Lorsque je vais aujourd’hui dans les paysages qui m’entourent et qu’à mes bottes, dans les mois de printemps et d’automne, adhère une glaise trempée, je sais qu’en elle réside la métamorphose des sangs et des chairs sacrifiés, mêlés d’ailleurs si bien ensemble qu’on n’y peut en distinguer les provenances. Je vis aujourd’hui, mais je connais l’hier. Je me souviens qu’il a existé et j’en tremble souvent. Mais je ne veux pas pour autant qu’il ternisse mes heures.

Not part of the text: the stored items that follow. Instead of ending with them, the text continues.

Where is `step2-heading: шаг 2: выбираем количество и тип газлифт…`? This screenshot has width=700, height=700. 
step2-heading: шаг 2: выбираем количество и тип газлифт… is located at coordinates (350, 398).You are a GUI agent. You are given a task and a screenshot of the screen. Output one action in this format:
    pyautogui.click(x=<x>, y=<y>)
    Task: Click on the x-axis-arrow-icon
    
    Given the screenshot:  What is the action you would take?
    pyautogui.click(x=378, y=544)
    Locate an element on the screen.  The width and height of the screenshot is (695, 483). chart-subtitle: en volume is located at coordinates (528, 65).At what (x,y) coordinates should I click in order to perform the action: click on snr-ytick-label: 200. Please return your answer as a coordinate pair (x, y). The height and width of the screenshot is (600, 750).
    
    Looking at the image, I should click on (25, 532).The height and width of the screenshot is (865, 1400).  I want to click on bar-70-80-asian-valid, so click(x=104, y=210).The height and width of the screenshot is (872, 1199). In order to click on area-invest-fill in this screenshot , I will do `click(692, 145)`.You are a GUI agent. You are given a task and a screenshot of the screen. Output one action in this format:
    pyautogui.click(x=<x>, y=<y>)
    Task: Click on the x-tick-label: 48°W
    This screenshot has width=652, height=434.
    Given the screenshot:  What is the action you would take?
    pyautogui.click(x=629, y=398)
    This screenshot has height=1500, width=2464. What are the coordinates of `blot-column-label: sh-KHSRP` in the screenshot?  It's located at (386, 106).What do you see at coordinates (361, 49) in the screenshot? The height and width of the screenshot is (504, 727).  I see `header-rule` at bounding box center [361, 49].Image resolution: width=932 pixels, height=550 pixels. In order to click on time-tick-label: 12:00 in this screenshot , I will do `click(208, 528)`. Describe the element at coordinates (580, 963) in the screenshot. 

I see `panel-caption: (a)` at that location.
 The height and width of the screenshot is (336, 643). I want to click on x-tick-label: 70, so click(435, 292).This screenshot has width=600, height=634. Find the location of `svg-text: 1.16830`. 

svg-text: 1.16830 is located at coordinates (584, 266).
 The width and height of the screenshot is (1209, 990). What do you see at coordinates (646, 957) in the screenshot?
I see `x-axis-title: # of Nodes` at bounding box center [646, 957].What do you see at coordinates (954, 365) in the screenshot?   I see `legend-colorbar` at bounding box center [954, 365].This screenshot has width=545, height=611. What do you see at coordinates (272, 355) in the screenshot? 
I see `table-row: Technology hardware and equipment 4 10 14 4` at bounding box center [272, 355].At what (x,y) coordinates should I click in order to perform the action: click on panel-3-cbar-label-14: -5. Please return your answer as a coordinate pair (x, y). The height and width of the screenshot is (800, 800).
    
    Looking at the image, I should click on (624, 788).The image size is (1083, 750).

Je suis comme cet arbre qui autour du fer insolent qui tentait de le meurtrir a secrété sa sève ligneuse pour le marier à lui. Et c’est plein de cet espoir que je marche dans les forêts et dans les champs, que mes yeux se posent sur les fantômes de tranchées, moussus et arrondis, les collines criblées et les murs ouverts au grand ciel pâle. J’écoute le vent me dire que je ne suis rien, rien du tout, mais qu’il y a en moi à demeure les nombres, les sourires et les voix, que je suis seul, debout dans un lieu oublié de l’univers, aussi méprisable qu’un grain de poussière, mais qu’il faut que je dise ce qui a eu lieu ici.

Que je le dise et le redise. Une fois. Dix fois. Trente mille fois. Trente mille milliards de fois. »

Philippe Claudel, « Décompter – Raconter », préface à Verdun, 30 000 jours plus tard, Jacques Grison, Paris, Textuel, 2008.